* [What the exercise asks] Would you please output the lines of the data below from the one containing "Add a comment" to the end, exactly and with nothing added?

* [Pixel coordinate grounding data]
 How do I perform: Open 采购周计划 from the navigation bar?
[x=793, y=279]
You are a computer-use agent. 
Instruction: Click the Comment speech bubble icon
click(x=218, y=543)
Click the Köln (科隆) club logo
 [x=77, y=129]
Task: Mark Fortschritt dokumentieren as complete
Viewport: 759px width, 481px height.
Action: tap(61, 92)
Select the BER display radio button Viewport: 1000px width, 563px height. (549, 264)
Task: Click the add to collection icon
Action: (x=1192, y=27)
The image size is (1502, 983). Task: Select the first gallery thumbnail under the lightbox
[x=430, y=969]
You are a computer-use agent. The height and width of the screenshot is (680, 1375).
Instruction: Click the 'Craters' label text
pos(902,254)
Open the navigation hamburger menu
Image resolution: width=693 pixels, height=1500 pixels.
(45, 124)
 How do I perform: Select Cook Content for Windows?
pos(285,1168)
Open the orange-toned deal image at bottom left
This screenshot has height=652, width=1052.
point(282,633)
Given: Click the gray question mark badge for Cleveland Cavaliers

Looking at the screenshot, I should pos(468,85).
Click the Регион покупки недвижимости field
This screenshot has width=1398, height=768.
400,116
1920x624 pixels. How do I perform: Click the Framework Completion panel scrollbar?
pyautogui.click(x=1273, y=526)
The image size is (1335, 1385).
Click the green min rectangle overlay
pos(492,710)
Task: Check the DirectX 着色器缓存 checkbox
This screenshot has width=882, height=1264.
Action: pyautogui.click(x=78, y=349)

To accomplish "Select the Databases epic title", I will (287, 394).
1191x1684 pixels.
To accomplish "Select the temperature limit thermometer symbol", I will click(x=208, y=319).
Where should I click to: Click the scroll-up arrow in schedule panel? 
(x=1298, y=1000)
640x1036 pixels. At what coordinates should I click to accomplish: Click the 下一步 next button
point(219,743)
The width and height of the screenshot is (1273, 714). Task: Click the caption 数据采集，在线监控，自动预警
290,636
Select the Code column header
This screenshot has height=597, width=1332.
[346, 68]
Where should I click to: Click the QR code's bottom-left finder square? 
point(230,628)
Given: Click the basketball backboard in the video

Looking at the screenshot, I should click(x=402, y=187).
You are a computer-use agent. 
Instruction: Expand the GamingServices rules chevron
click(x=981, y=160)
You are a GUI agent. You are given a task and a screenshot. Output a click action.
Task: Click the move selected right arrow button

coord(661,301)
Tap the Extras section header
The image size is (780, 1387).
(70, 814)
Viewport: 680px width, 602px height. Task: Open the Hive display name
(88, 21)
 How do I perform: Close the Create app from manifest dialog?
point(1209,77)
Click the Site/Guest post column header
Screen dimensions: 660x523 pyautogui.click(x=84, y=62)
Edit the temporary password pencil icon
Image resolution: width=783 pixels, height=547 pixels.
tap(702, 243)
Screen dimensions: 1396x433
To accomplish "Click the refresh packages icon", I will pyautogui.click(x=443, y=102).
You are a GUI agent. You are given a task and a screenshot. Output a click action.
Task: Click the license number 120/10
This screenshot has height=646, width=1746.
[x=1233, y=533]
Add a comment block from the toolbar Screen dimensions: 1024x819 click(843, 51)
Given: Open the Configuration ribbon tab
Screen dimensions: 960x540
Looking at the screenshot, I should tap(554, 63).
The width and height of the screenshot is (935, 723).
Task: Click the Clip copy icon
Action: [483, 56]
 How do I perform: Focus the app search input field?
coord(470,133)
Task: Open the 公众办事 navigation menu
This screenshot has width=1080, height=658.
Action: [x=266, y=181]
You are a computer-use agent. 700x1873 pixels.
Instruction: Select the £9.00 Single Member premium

* [Output of the task]
Add a comment block from the toolbar Screen dimensions: 1024x819 click(843, 51)
Given: Open the Configuration ribbon tab
Screen dimensions: 960x540
Looking at the screenshot, I should tap(554, 63).
The width and height of the screenshot is (935, 723).
Task: Click the Clip copy icon
Action: [483, 56]
 How do I perform: Focus the app search input field?
coord(470,133)
Task: Open the 公众办事 navigation menu
This screenshot has width=1080, height=658.
Action: [x=266, y=181]
You are a computer-use agent. 700x1873 pixels.
Instruction: Select the £9.00 Single Member premium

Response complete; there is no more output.